**Document:**
⁂
Now, the blessing of that age came through men like Columba
and others who followed Patrick. But really it was Patrick's ministry. that brought the gospel and changed
the land to bring it much gospel fruit for generations to come. Now, I'm going to digress. I have a little story for you.
It's the story of Charles Darwin on his Beagle ship on the southern
hemisphere visiting New Zealand. When he arrived in New Zealand
and attended a Christmas Day function to mingle with boys
and girls who were native children, he was mightily impressed with
the behavior and with the education of these children. If he had
arrived 20 years earlier, he may have been eaten by cannibals. In 20 years, New Zealand was
won by the gospel. There were a number of missionaries
who had to learn how to sail their own vessels because no
other sea captain would take them on to shore to mission the
native people of New Zealand. One historian wrote, we see here
a whole nation of pagans converted to the faith. Where will you
find throughout the whole Christian world more signal manifestations
of the Spirit? or more living evidences of the
kingdom of Christ. That's the power of the gospel
in New Zealand in the 1800s. Where will you see something
like it or more, even better than that? Well, one place you
could look is the land of Ireland. Because through the lifetime
of one man, Patrick, Ireland was changed for generations to
come. Now, what is Patrick's history
as a missionary, or as we may call him, an apostle to Ireland? Well, he was born in Scotland,
and there he grew up with a reasonably well-to-do and stable family.
⁂
Rows of pointing data
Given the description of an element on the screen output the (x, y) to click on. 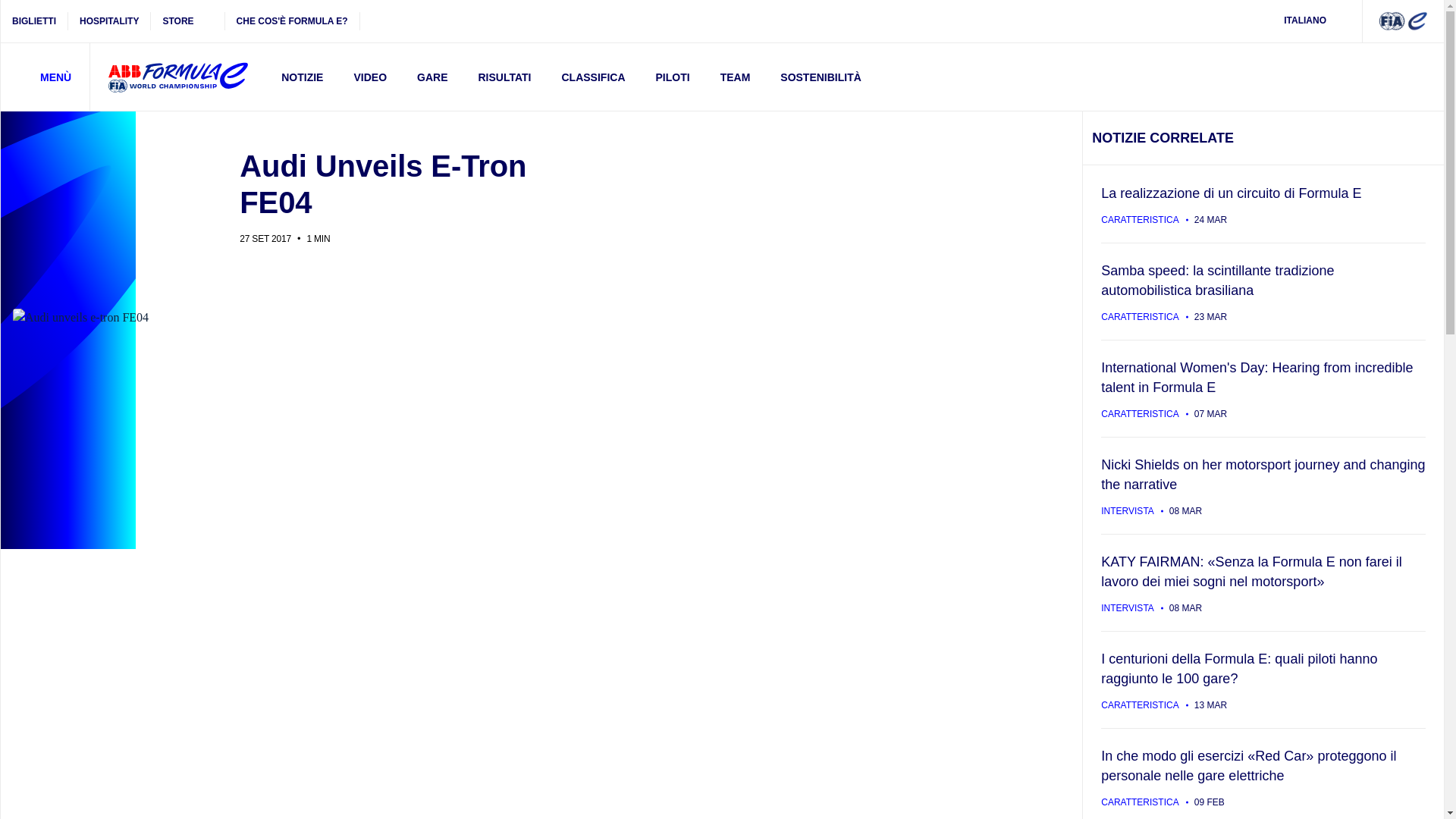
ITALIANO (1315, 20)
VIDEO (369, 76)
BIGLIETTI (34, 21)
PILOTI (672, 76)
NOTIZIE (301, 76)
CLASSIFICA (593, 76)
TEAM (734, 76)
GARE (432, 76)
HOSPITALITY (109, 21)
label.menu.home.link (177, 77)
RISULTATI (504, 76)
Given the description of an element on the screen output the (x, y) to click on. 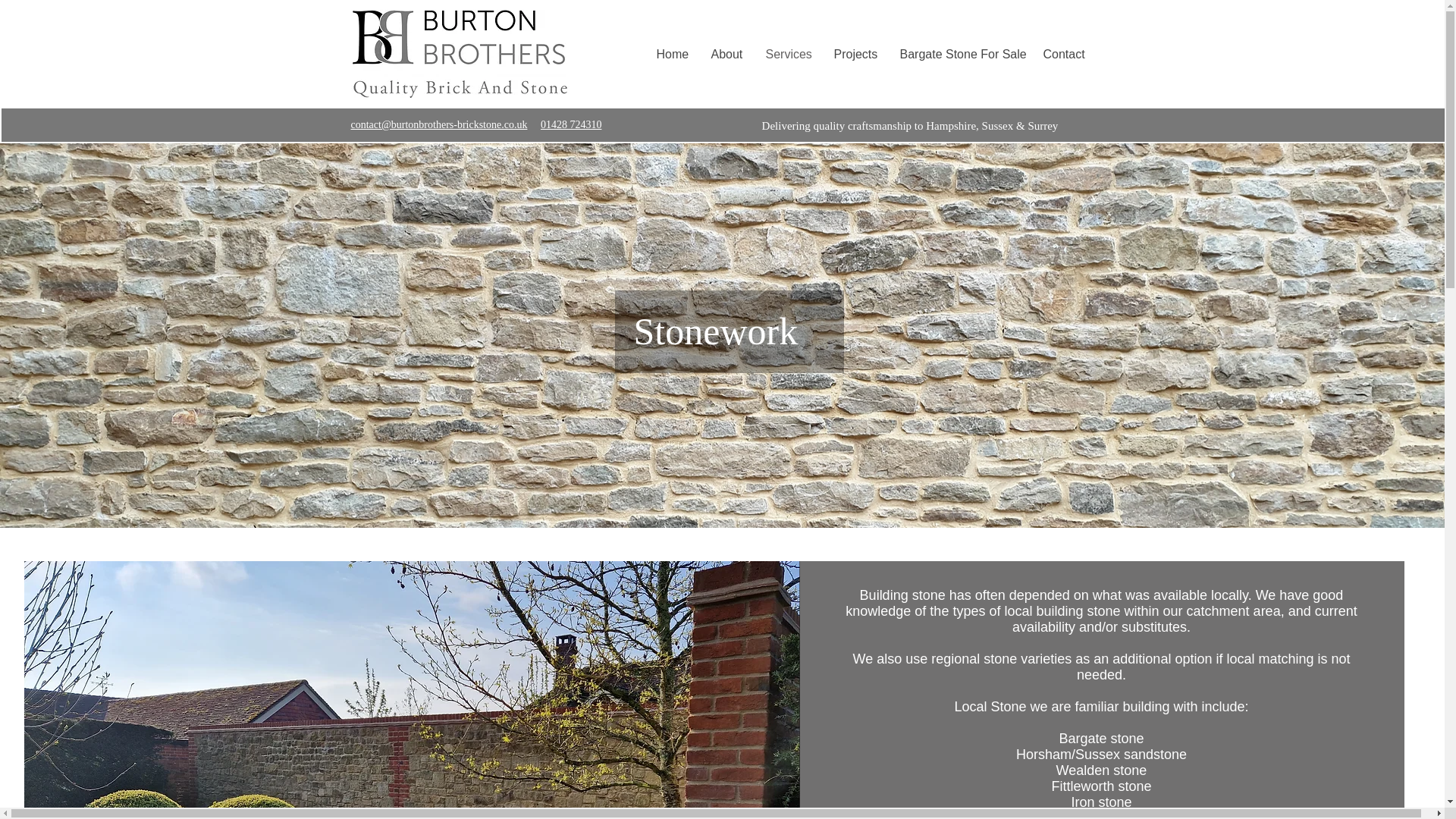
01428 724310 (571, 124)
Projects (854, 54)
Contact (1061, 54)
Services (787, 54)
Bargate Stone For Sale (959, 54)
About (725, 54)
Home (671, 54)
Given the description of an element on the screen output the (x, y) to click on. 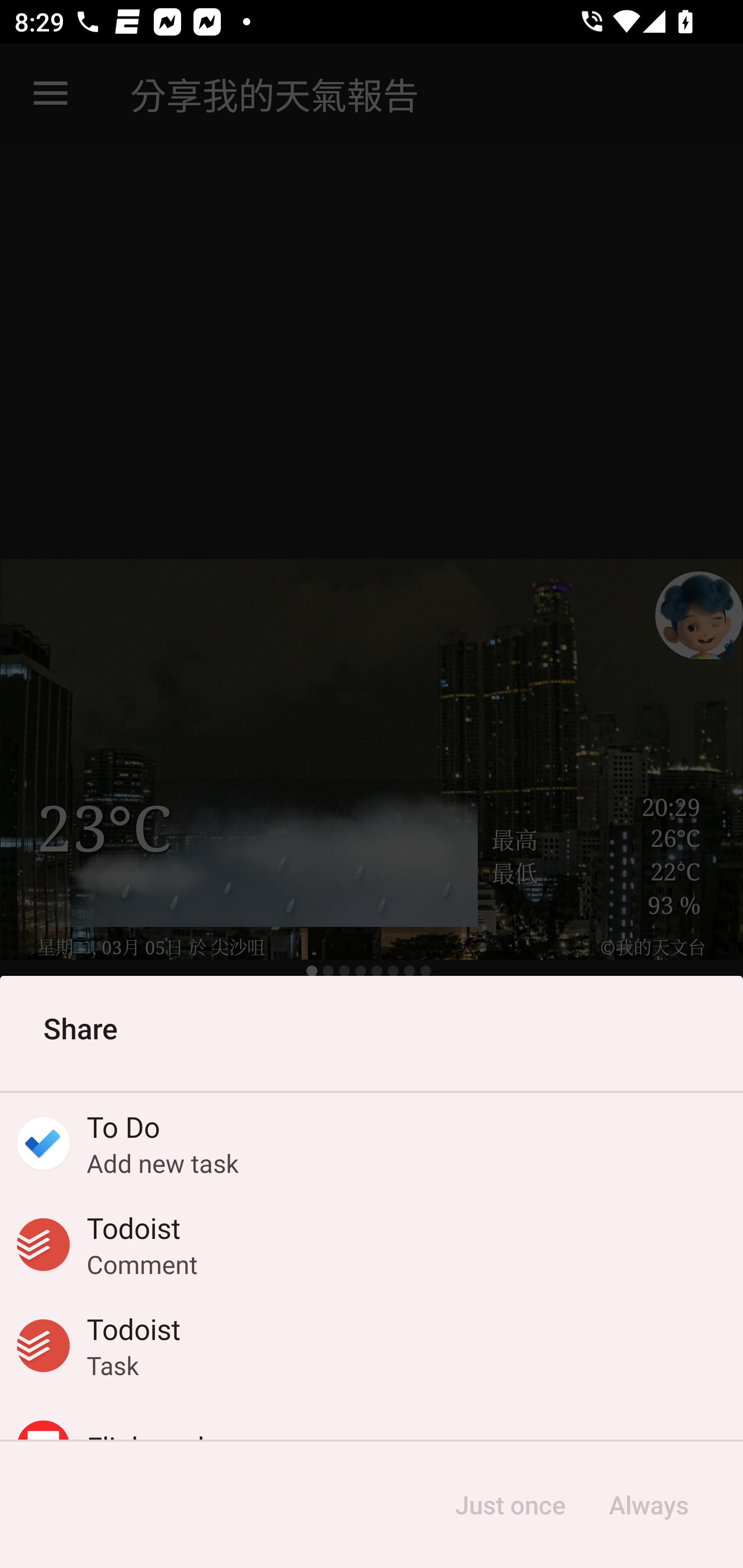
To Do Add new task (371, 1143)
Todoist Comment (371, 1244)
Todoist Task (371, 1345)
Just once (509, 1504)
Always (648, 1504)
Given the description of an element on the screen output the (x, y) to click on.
⁂
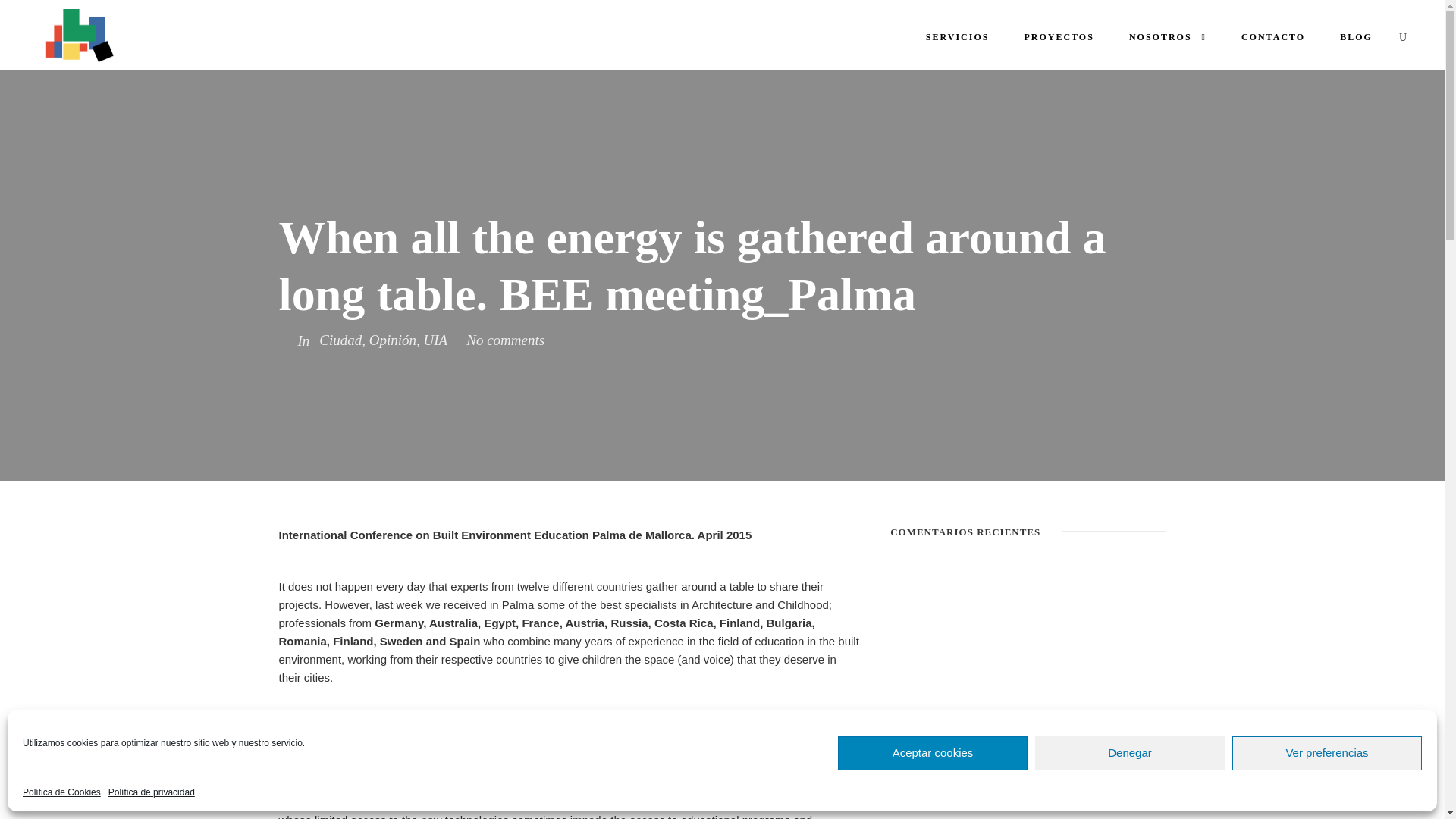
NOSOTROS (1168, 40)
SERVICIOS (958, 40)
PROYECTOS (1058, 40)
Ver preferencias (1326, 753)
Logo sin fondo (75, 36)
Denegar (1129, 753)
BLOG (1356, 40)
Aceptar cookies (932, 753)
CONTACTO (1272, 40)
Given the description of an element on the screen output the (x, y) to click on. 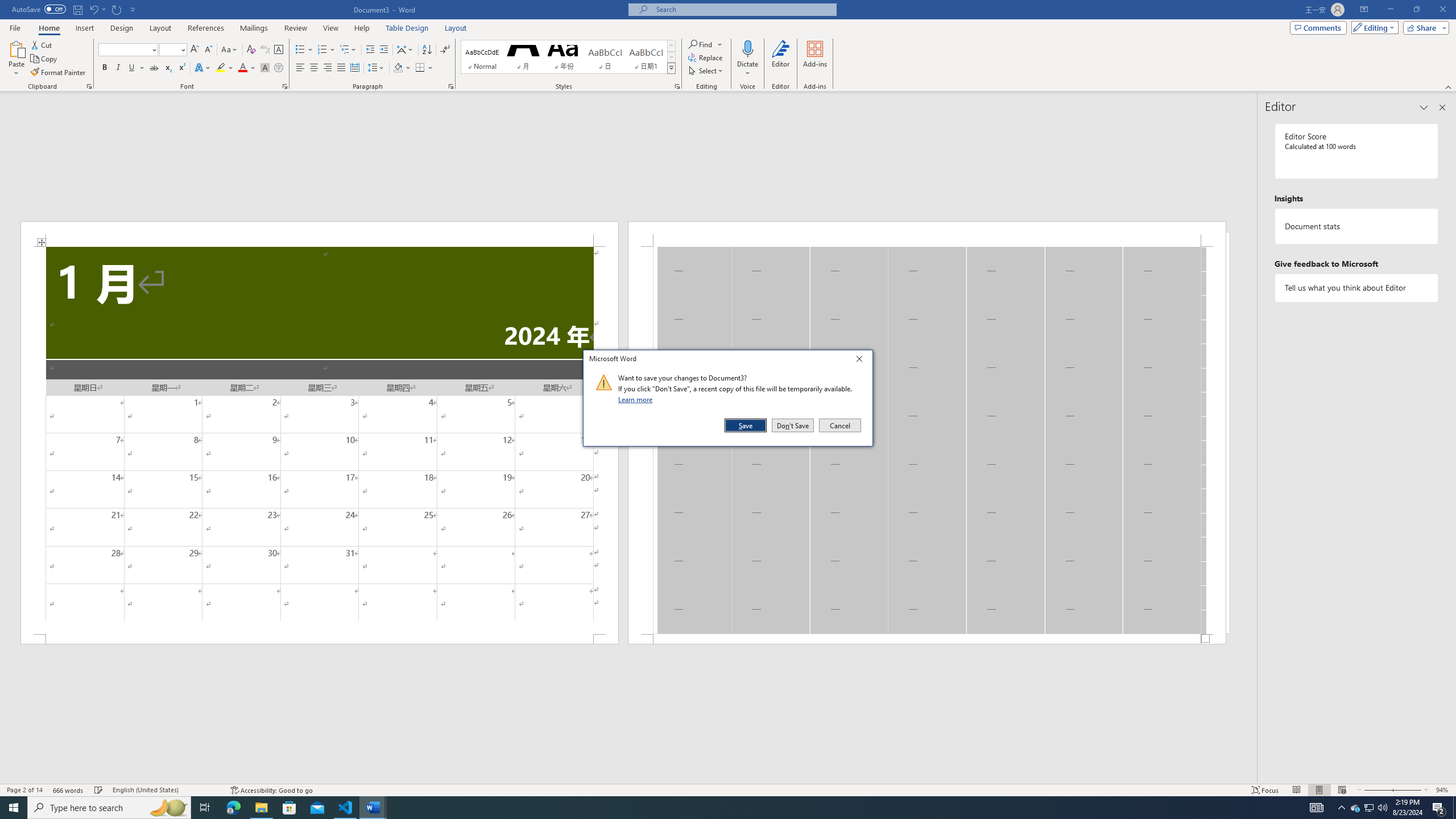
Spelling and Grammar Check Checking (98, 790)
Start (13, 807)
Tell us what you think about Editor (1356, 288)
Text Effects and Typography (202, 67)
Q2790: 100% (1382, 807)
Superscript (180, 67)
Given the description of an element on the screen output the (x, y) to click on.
⁂
**Goals:**
• a. Please reproduce the stretch of the sermon transcript from "Now, the blessing" through "story for you.".
• b. In the sermon transcript, where was Patrick born?
The items above aren't needed for anything here.

**Exercise solutions:**
• a.
Now, the blessing of that age came through men like Columba
and others who followed Patrick. But really it was Patrick's ministry. that brought the gospel and changed
the land to bring it much gospel fruit for generations to come. Now, I'm going to digress. I have a little story for you.

• b. Scotland.